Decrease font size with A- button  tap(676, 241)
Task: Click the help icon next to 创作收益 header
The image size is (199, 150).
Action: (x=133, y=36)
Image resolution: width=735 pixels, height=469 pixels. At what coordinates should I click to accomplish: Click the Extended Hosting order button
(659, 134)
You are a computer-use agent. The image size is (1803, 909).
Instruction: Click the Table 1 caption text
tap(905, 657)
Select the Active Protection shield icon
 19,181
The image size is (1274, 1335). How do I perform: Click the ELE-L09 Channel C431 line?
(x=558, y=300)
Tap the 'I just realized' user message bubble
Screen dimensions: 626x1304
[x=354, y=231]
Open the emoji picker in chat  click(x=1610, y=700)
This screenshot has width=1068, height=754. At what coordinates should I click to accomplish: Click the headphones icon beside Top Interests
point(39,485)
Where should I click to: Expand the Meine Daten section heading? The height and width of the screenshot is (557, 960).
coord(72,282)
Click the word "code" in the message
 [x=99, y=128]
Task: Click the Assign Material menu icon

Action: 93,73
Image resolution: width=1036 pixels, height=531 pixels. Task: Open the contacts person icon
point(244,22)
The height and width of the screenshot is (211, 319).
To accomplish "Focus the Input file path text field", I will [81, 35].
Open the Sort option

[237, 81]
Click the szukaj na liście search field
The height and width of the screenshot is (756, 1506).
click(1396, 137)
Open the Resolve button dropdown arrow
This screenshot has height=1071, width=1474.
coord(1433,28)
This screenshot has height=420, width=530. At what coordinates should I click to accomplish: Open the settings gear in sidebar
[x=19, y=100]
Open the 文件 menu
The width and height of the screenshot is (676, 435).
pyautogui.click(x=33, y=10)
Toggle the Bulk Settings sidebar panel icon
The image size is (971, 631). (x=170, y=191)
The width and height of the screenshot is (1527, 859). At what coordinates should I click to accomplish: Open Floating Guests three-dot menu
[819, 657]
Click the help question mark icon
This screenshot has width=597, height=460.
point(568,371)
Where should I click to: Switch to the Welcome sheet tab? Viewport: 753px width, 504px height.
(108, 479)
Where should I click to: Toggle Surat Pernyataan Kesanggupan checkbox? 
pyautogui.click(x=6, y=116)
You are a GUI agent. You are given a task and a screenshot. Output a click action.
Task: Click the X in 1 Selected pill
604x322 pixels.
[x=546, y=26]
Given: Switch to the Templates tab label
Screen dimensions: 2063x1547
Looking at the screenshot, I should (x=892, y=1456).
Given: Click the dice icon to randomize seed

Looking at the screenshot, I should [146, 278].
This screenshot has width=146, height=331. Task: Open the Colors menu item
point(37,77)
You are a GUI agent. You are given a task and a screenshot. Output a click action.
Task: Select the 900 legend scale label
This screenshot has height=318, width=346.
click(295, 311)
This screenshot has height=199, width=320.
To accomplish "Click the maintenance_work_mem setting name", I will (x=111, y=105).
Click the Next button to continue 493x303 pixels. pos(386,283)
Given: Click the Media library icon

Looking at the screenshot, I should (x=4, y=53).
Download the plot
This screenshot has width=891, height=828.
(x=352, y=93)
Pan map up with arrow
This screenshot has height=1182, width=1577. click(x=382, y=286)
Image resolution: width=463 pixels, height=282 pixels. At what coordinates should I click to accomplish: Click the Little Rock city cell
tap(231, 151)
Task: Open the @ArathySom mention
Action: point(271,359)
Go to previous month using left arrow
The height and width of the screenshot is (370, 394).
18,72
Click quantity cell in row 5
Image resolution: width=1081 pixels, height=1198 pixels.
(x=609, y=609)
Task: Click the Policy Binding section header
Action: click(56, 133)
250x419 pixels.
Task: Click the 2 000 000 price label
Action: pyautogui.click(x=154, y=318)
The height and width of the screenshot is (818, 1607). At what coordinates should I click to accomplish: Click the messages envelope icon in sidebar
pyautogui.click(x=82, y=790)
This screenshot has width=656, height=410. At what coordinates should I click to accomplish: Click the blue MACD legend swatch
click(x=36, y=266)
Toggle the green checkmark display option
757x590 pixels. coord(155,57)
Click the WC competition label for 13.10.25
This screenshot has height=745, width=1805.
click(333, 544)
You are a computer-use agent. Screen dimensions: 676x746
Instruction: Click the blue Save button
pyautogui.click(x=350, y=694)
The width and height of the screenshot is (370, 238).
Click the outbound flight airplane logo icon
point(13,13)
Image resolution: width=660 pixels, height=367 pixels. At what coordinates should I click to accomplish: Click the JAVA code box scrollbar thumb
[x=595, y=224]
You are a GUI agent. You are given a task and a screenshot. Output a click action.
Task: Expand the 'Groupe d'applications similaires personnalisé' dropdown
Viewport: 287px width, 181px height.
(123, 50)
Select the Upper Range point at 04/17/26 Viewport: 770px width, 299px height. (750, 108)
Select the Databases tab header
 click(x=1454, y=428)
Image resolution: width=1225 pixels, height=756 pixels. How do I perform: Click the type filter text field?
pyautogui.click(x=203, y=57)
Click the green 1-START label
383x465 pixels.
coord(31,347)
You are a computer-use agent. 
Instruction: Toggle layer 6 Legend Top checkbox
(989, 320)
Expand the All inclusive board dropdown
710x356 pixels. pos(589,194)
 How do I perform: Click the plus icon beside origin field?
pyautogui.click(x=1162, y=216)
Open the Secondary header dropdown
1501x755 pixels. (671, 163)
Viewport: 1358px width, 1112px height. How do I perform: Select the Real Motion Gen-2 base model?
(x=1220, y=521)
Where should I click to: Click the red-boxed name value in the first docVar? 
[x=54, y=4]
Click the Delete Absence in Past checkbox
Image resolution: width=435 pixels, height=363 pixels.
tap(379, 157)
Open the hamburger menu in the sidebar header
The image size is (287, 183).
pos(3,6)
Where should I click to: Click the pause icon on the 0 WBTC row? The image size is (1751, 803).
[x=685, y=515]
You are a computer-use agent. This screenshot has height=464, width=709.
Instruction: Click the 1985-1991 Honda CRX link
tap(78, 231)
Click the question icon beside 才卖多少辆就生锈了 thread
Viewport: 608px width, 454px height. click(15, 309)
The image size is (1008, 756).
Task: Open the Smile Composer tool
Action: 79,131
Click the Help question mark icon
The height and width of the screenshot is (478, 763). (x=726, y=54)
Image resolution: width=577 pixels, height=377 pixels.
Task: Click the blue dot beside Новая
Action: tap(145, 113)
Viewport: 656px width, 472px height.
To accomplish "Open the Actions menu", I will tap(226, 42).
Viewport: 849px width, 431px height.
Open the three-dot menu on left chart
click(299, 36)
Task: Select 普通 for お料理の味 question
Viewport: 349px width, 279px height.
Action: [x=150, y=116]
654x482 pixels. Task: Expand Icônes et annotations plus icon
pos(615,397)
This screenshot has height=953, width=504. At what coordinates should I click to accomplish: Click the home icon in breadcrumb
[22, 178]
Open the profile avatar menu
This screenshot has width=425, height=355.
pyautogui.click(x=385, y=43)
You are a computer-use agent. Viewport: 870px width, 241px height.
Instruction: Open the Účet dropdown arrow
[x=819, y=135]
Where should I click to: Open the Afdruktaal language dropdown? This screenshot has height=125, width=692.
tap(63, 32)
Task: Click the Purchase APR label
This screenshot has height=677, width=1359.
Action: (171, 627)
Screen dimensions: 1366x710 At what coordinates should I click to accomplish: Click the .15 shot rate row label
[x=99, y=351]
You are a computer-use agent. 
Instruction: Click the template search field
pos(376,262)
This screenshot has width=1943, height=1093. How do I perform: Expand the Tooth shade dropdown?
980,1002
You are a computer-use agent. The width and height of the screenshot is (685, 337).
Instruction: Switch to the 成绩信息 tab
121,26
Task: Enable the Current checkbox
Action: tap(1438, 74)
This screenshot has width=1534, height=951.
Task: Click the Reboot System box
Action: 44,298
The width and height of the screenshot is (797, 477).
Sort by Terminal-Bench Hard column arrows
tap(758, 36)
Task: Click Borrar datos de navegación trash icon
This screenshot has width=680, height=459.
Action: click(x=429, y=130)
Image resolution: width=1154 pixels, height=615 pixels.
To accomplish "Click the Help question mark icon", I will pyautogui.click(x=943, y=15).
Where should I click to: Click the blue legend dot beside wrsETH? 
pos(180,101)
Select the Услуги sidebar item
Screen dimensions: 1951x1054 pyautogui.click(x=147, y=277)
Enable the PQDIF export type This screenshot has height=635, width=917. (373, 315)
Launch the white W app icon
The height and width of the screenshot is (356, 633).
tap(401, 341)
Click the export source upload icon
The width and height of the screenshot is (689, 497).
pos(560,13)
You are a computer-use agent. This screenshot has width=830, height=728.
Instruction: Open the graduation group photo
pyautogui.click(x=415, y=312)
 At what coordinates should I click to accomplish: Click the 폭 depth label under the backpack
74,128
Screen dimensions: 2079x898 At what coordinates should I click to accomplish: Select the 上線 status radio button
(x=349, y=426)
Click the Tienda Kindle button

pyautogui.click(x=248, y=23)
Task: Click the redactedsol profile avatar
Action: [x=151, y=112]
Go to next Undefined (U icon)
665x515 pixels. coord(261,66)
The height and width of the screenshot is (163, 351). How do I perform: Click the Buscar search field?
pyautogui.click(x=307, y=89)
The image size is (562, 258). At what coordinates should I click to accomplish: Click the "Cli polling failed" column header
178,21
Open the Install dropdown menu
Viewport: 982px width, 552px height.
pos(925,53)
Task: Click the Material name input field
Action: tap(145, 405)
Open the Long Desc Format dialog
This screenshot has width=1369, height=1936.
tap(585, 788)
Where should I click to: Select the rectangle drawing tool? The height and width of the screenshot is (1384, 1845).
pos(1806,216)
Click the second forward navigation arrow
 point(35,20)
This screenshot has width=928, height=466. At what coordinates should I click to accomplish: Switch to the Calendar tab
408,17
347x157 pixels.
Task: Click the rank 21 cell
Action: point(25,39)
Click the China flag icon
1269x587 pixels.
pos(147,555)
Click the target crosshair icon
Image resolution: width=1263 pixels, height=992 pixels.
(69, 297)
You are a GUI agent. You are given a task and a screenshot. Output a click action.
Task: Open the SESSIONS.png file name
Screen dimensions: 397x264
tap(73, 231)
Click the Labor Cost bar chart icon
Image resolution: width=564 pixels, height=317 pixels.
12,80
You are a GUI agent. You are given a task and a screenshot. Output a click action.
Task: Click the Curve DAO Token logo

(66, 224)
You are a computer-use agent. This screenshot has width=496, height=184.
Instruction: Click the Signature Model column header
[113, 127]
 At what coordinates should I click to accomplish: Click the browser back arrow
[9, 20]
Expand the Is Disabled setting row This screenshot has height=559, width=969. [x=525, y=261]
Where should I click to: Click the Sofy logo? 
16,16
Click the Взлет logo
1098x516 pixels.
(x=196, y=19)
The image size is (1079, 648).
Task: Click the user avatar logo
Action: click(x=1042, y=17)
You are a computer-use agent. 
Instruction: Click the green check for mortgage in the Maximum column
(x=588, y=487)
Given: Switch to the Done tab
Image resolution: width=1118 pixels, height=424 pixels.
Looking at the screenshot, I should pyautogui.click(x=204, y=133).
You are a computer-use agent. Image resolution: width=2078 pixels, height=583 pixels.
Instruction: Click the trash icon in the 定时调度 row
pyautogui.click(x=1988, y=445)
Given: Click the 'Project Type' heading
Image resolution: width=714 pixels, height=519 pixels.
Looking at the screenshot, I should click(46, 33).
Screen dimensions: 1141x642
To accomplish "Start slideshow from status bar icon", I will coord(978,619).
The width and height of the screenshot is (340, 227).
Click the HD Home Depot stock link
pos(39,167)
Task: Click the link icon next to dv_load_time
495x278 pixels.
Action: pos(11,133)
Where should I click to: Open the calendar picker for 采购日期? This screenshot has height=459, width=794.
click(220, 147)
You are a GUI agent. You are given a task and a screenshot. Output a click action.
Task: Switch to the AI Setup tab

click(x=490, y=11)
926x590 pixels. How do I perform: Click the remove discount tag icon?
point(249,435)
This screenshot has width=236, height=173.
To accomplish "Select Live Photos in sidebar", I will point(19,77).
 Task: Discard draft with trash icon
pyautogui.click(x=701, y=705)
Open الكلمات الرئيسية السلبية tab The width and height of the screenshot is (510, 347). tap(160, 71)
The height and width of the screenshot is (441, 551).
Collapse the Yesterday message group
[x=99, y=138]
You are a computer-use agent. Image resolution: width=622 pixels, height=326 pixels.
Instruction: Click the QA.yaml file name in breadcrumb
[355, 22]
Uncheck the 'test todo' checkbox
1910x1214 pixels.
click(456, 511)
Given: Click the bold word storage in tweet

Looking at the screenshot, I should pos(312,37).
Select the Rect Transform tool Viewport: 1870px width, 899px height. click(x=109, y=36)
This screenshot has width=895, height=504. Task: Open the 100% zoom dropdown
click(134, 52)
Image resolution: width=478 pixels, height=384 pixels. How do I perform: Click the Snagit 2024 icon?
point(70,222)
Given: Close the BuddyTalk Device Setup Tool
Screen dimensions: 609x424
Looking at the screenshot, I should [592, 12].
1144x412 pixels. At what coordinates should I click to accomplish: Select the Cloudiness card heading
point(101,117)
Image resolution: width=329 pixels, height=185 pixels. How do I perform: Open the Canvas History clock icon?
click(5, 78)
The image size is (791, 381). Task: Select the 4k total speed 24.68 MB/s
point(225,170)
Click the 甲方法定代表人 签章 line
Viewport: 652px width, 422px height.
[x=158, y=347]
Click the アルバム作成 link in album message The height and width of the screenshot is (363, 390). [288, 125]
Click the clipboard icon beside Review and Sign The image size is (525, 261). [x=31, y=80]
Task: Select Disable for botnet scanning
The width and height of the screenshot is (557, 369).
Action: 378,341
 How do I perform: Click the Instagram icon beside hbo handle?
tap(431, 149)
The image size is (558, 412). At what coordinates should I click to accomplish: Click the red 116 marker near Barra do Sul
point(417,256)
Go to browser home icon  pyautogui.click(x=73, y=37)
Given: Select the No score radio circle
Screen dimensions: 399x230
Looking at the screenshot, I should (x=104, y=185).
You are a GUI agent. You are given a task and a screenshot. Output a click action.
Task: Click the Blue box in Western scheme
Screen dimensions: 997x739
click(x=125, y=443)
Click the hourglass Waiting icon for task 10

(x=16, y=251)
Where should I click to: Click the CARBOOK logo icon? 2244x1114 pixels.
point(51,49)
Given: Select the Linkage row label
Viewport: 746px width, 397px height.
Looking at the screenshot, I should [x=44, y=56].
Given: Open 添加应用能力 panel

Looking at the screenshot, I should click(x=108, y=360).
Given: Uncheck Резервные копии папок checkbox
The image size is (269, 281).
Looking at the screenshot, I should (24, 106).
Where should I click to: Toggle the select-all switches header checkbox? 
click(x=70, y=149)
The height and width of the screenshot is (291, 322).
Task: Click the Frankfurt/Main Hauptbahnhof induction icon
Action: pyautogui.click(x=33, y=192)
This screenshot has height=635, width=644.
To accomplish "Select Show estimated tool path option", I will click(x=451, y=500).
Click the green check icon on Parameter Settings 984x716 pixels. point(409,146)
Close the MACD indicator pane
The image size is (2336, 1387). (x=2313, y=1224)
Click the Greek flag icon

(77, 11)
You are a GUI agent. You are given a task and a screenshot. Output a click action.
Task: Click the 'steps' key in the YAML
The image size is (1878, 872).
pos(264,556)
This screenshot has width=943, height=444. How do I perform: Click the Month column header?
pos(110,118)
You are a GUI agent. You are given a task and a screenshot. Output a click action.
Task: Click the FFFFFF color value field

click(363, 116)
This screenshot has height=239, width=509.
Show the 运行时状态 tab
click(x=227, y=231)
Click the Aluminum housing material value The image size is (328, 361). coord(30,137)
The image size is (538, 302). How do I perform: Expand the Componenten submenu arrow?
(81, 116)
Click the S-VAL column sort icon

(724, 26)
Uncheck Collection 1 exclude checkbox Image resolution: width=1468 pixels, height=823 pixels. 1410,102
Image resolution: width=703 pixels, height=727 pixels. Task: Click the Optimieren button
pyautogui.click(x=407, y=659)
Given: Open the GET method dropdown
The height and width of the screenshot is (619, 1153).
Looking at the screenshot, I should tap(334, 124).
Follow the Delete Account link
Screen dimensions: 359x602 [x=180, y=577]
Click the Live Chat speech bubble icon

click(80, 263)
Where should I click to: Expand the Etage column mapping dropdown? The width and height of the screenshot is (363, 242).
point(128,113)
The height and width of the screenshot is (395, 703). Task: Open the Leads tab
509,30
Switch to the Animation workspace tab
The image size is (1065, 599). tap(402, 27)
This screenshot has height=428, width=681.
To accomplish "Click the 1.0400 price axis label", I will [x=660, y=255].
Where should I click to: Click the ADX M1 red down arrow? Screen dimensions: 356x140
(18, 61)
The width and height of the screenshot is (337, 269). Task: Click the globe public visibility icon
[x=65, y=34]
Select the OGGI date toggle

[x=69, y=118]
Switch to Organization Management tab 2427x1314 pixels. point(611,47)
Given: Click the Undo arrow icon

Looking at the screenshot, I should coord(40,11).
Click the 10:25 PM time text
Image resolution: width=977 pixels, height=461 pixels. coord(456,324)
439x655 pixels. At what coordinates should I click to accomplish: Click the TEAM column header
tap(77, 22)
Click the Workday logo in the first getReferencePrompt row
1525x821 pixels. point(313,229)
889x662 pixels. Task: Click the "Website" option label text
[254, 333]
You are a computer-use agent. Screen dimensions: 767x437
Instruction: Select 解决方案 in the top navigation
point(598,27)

**Exercise brief:** Can you copy the rows verbatim, from the start of the rows through the row that contains "The image size is (971, 631). (x=170, y=191)", both ends included?

**Task answer:**
Decrease font size with A- button  tap(676, 241)
Task: Click the help icon next to 创作收益 header
The image size is (199, 150).
Action: (x=133, y=36)
Image resolution: width=735 pixels, height=469 pixels. At what coordinates should I click to accomplish: Click the Extended Hosting order button
(659, 134)
You are a computer-use agent. The image size is (1803, 909).
Instruction: Click the Table 1 caption text
tap(905, 657)
Select the Active Protection shield icon
 19,181
The image size is (1274, 1335). How do I perform: Click the ELE-L09 Channel C431 line?
(x=558, y=300)
Tap the 'I just realized' user message bubble
Screen dimensions: 626x1304
[x=354, y=231]
Open the emoji picker in chat  click(x=1610, y=700)
This screenshot has width=1068, height=754. At what coordinates should I click to accomplish: Click the headphones icon beside Top Interests
point(39,485)
Where should I click to: Expand the Meine Daten section heading? The height and width of the screenshot is (557, 960).
coord(72,282)
Click the word "code" in the message
 [x=99, y=128]
Task: Click the Assign Material menu icon

Action: 93,73
Image resolution: width=1036 pixels, height=531 pixels. Task: Open the contacts person icon
point(244,22)
The height and width of the screenshot is (211, 319).
To accomplish "Focus the Input file path text field", I will [81, 35].
Open the Sort option

[237, 81]
Click the szukaj na liście search field
The height and width of the screenshot is (756, 1506).
click(1396, 137)
Open the Resolve button dropdown arrow
This screenshot has height=1071, width=1474.
coord(1433,28)
This screenshot has height=420, width=530. At what coordinates should I click to accomplish: Open the settings gear in sidebar
[x=19, y=100]
Open the 文件 menu
The width and height of the screenshot is (676, 435).
pyautogui.click(x=33, y=10)
Toggle the Bulk Settings sidebar panel icon
The image size is (971, 631). (x=170, y=191)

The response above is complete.